**DOCUMENT SECTION:**
● ● ● ●
What is new about it is not so much the process itself, since it has always happened, but the language we can now use to resist neoliberalism, privatization and appropriation. Working with commons necessarily leads us to changing the economic system. The commoning process is the opposite of privatisation and appropriation.
It does not abolish ownership, but it abolishes the absolute rights that are linked to this ownership. It is about the access to and the use of something.
The commons offer a language that allows us to leave the straitjacket of the old dichotomies of labour vs capital, or private vs public, or market vs State – it does not mean that these oppositions do not exist anymore, they clearly do, but the commons offer us a way to get around them and to seek for solutions that include all. If the language of ‘commons’ is so popular today, it is because people do not only want to emancipate themselves from poverty, but are also looking for a different governance system. Social movements today do not only fight to defend their self-interest but are concerned about the survival of humankind and the planet and also want to make their voices heard. They want to take part in decision-making. Commons can be seen as the foundation of our collective life in our community, in our country and on this planet. Every political community will have to define its commons, the framework in which it wants to organise its existence, the rules it wants to follow, the geographical scale at which it wants to exist.
● ● ● ●
**DATA EXCERPT:**
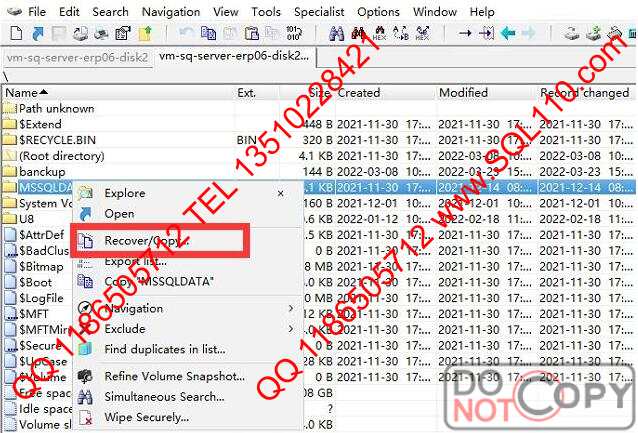Click Wipe Securely in the context menu

tap(147, 417)
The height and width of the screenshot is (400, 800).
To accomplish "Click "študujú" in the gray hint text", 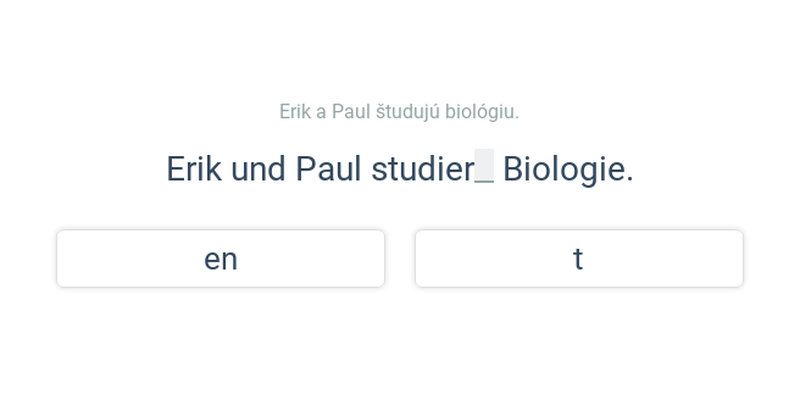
● ● ● ●
Continue the passage on the commons from its last sentence.

But what is meant by social commons? Social commons could be seen as a tautology, since commons necessarily are social, as the result of co-activity. But social commons also point to the dual sense of ‘social’, referring to society as well as to the social needs and rights of individuals. Social commons are for society by society. A proposal for conceiving of social protection as social commons, is based on the knowledge that current social protection already is a collective property of workers that promoted and enhanced their citizenship.
What does it mean to see social protection in terms of commons?
First and foremost, from a methodological perspective: to have a collective, democratic and participatory approach. Social protection systems already are our collective property. We do not need a uniform system for the whole world, not even for the whole of North America or the whole of Europe. But we do need the same rights and it is the way these rights have to be implemented and guaranteed that will have to be discussed and decided on.
What makes social commons different from social protection is most of all the participatory and democratic construction of it. A second major difference is the collective dimension social commons emphasize, in constructing them and in governing and monitoring them. Beyond the human rights on which social protection is founded, they also care for society itself and promote social integration.
The ‘we’ that will have to be decided on, the political community for social commons, implies a principle of reciprocity and solidarity, that is organic solidarity also with people we do not even know.
From a political perspective, social commons allow for broadening and strengthening social protection. The participatory approach allows for expanding the rights. Social commons should do more than protect the rights of workers. Their main objective is to enhance the welfare of people and, in doing so, to contribute to the sustainability of life.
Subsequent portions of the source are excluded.